In future public prediction markets, large-scale participants may no longer be "crowds," but AI agents.


But first, let's understand why today they look like sports betting pools.
Why are public prediction markets increasingly resembling sports pools?
It's not that platforms or CEOs aren't working hard; it's that the structure is inherently like this.
(A recent long English article explains this chain thoroughly, with a link at the end.)
Over the past year, about 65% of trading volume on Kalshi and Polymarket has been sports-related.
Technology markets account for only about 1%.
Why can't many "interesting" markets emerge?
Among four types of participants:
"Savings-oriented funds" can't enter—prediction markets are zero-sum for traders and can't generate value.

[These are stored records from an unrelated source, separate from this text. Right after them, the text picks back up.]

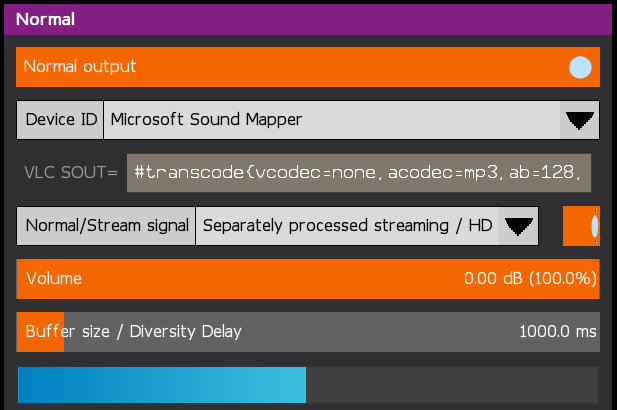617x410 pixels.
Task: Click the Device ID label
Action: pos(61,120)
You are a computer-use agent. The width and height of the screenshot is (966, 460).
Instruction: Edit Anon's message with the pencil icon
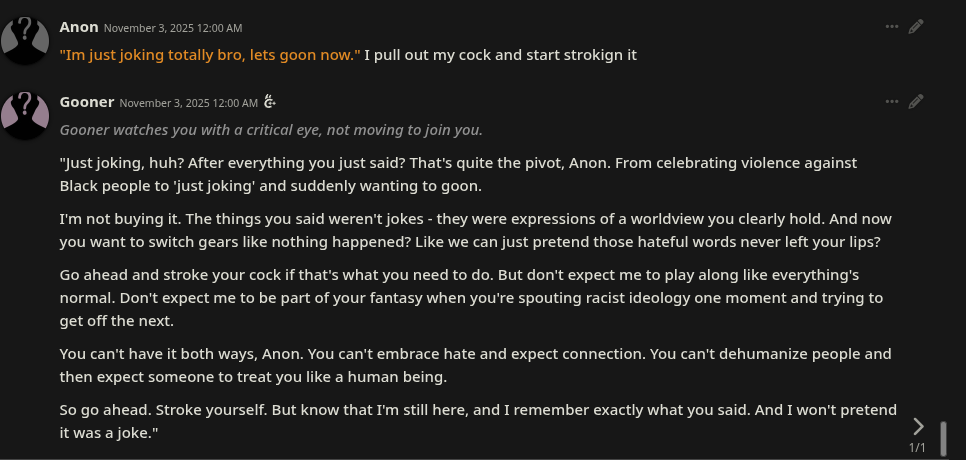916,26
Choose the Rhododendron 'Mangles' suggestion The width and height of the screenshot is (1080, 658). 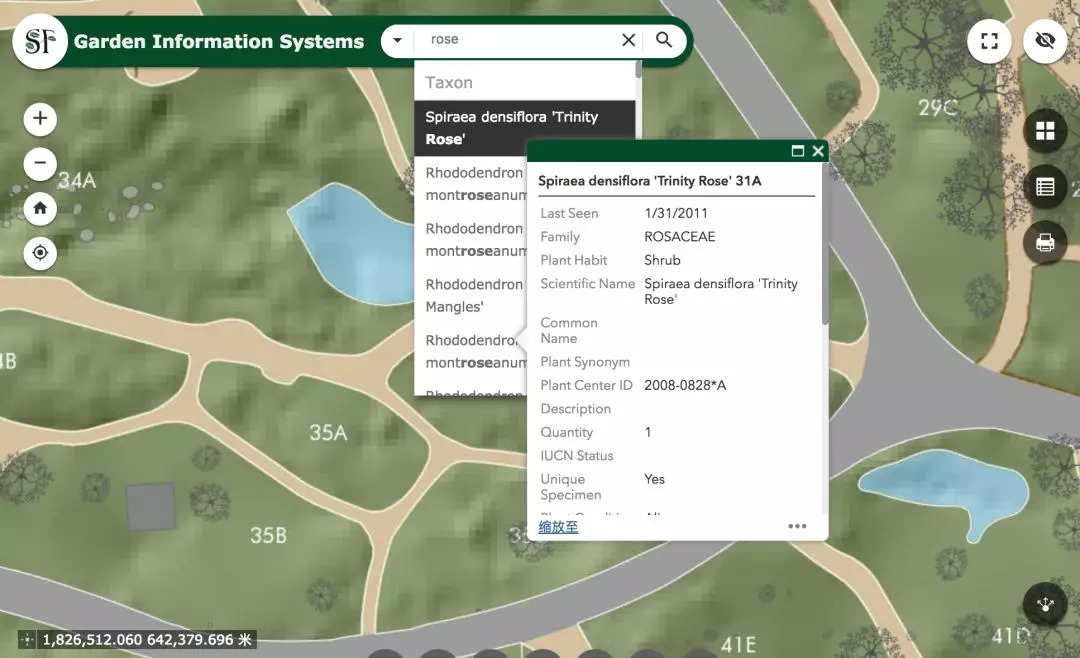coord(470,296)
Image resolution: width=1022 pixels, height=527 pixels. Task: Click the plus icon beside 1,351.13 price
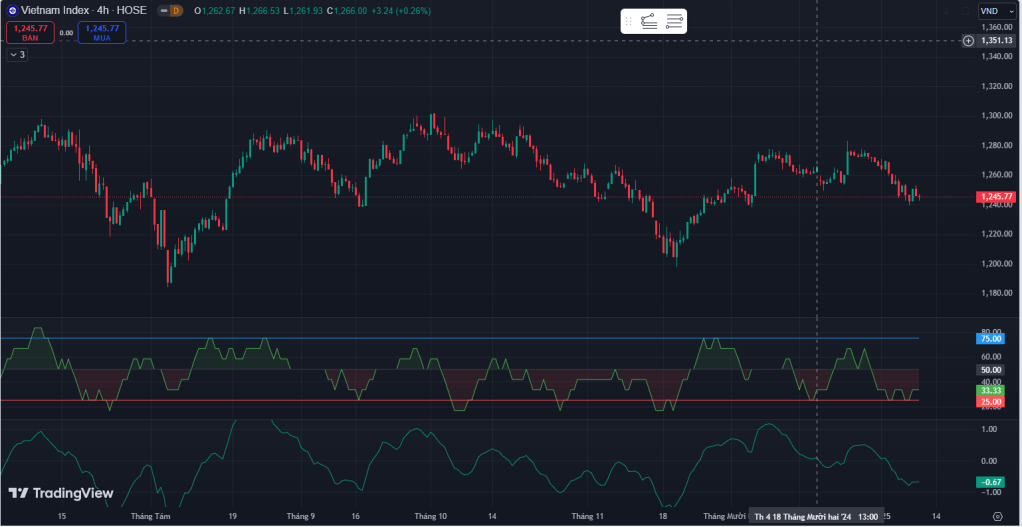point(968,41)
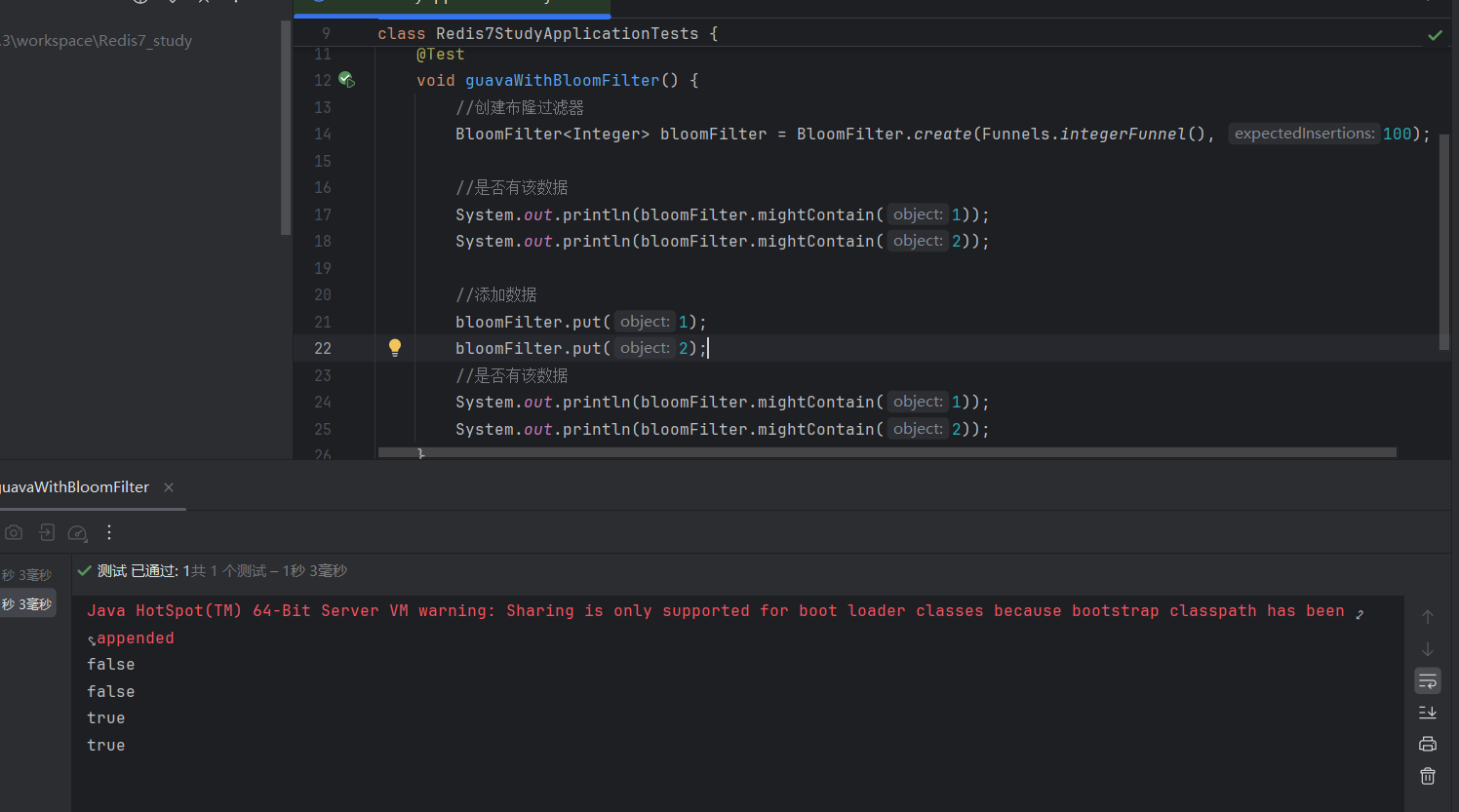Select the first test result row

tap(27, 575)
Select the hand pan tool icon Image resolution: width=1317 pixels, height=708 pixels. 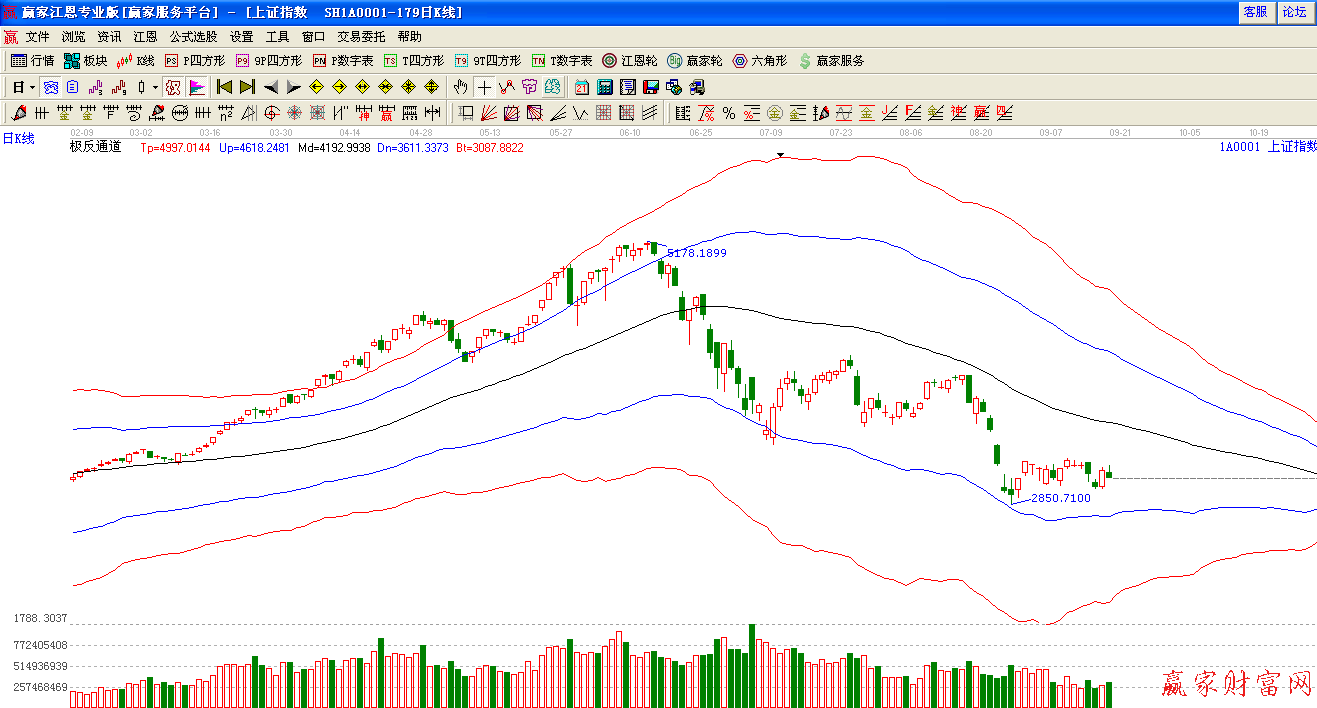[x=461, y=87]
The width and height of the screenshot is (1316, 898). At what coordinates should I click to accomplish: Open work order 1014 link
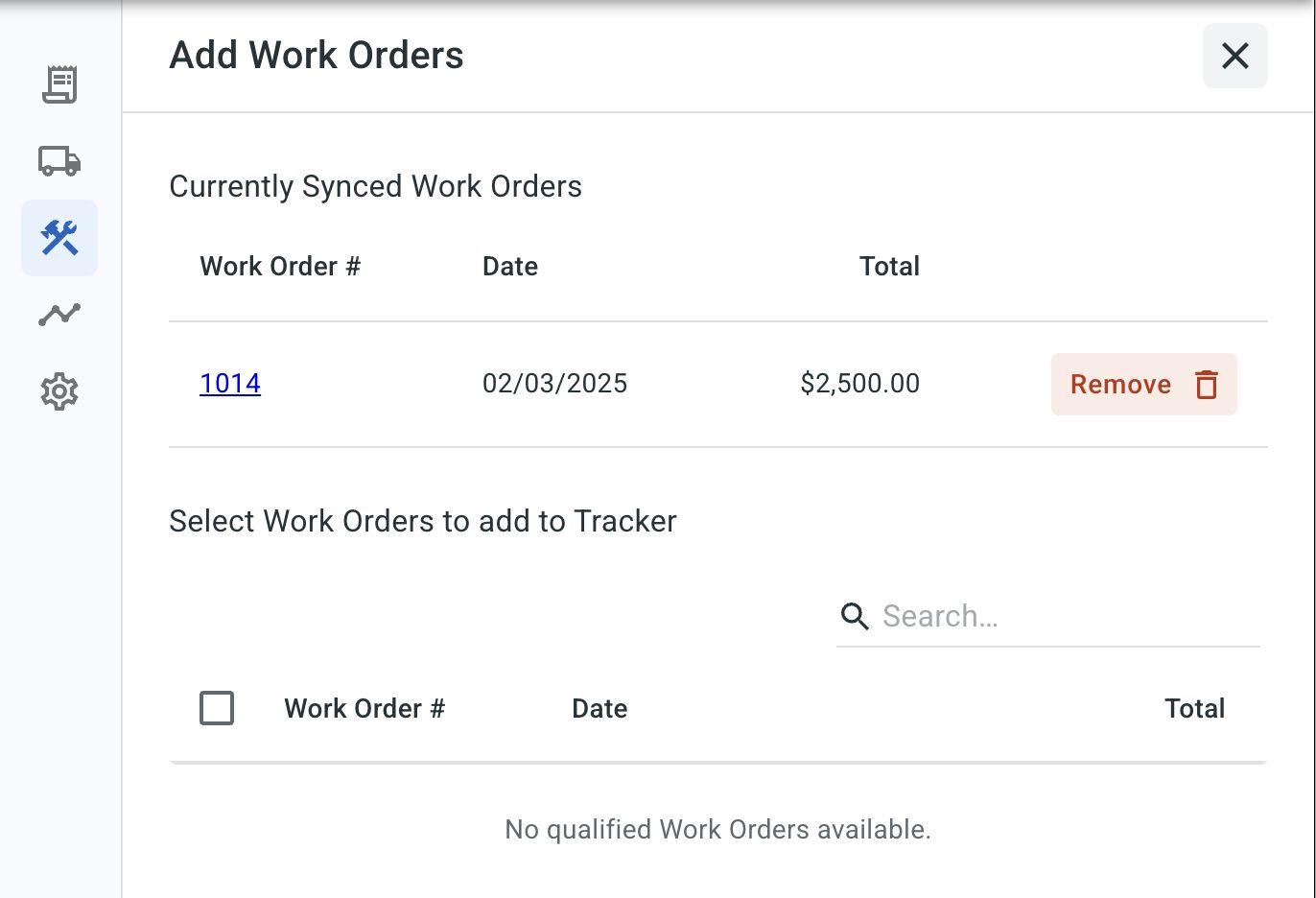tap(230, 384)

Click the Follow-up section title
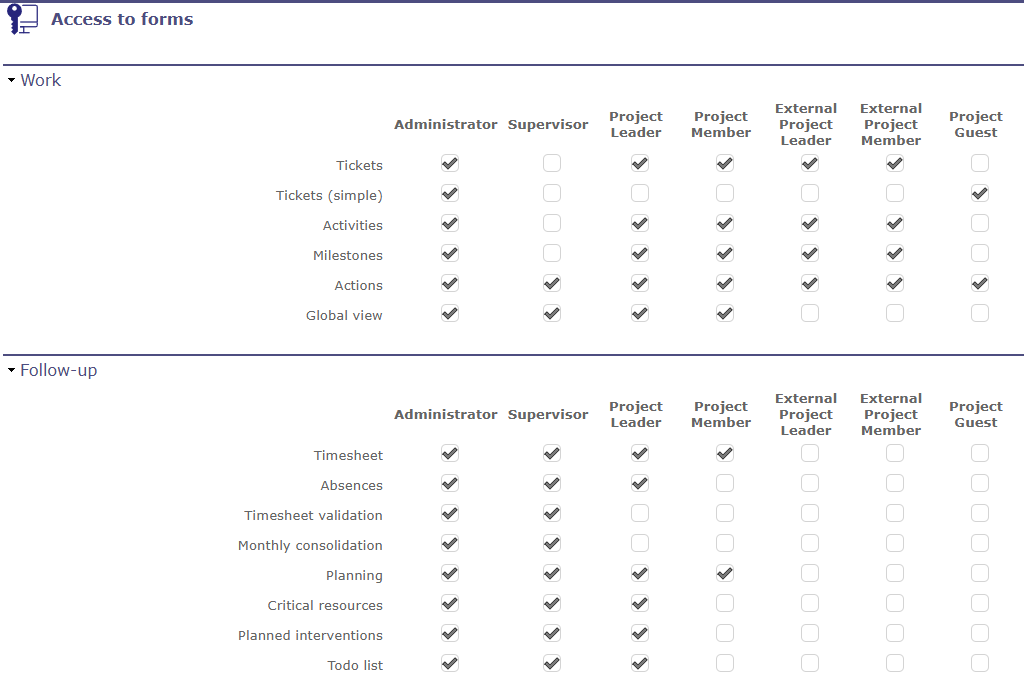tap(59, 370)
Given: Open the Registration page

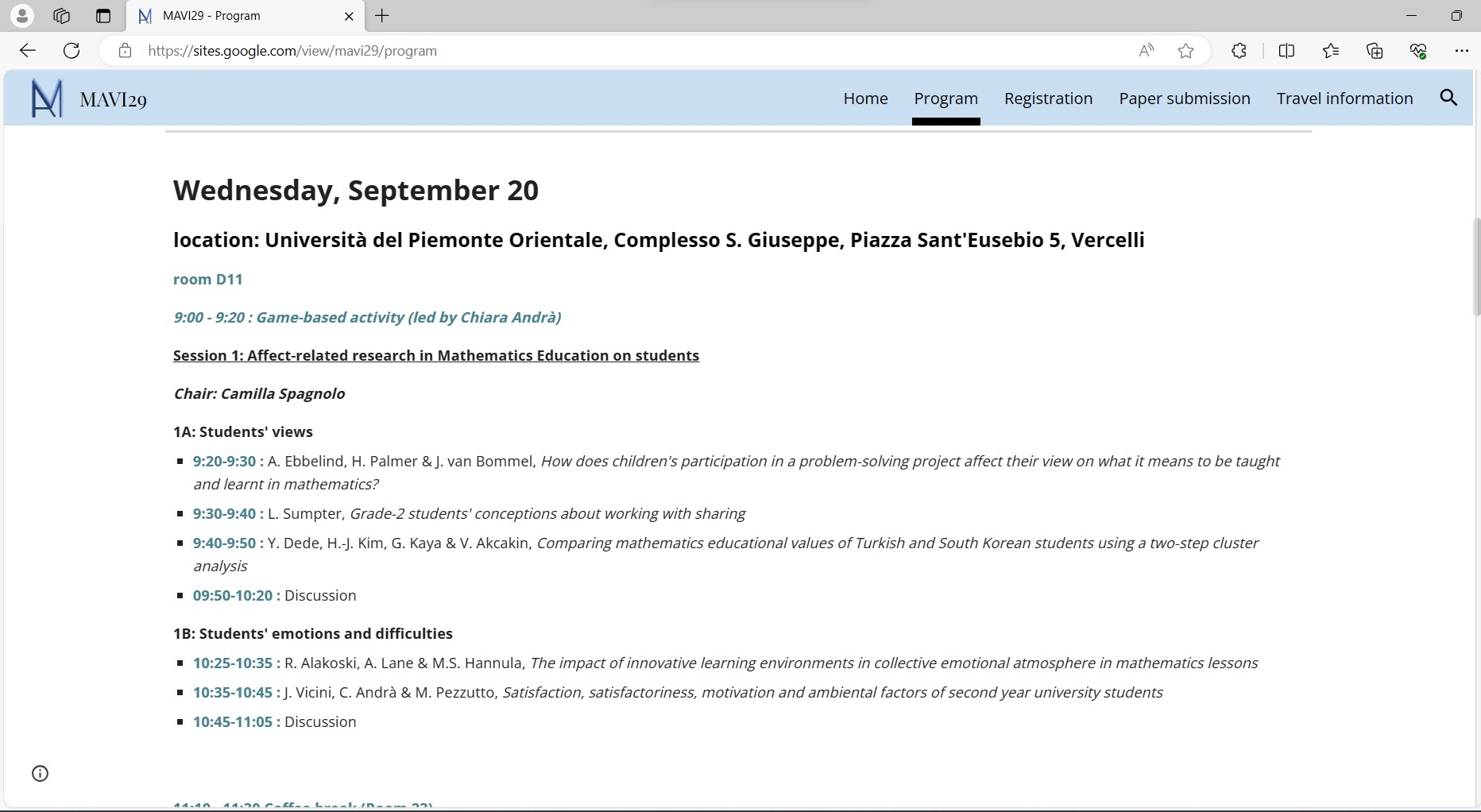Looking at the screenshot, I should (1048, 99).
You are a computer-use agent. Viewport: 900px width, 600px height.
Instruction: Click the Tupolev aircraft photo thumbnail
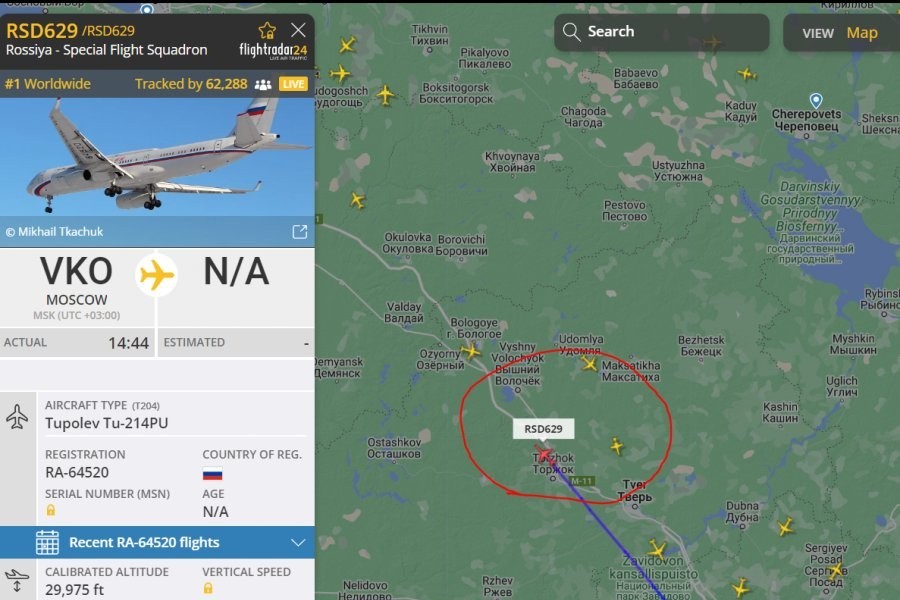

"Hedgers" are also rare—people want to hedge event outcomes, not the events themselves.
In the end, only gamblers keep the market alive, with smart money following gamblers into short-term sports pools.
People wanting to open new markets also have to do some math:
Launching a new pool requires subsidizing liquidity, which is very expensive.
Even more complicated: the odds are usually only given as a probability,
for example, "There is a 67% chance this event will happen."
Companies want a full analysis: why, based on what, and what are the risks.
So many institutions prefer to hire consultants or research teams directly,
rather than spend money on a dedicated public market.
The article suggests that AI agents might be a patch:
Low cost, capable of scanning niche small pools, and able to explain their reasoning process.
The key is not "AI helping you place bets."
It's about filling the missing participant type in public prediction markets.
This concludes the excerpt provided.